Repeat the records word for word, excluding any picture.

□ □ □

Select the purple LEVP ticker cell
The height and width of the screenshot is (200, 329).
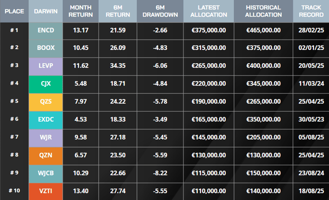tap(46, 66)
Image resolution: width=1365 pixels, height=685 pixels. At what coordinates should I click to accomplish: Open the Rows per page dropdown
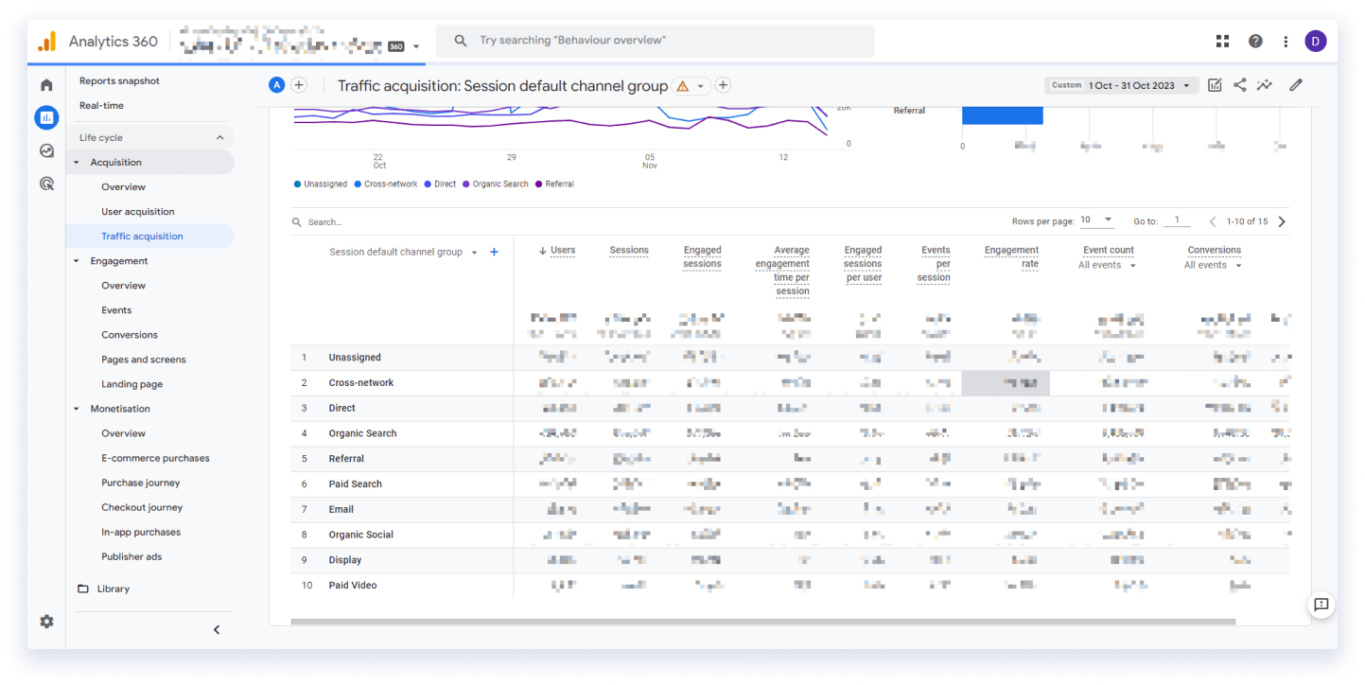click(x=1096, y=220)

□ □ □

* [Exercise result]
Select the purple LEVP ticker cell
The height and width of the screenshot is (200, 329).
tap(46, 66)
Image resolution: width=1365 pixels, height=685 pixels. At what coordinates should I click to accomplish: Open the Rows per page dropdown
click(x=1096, y=220)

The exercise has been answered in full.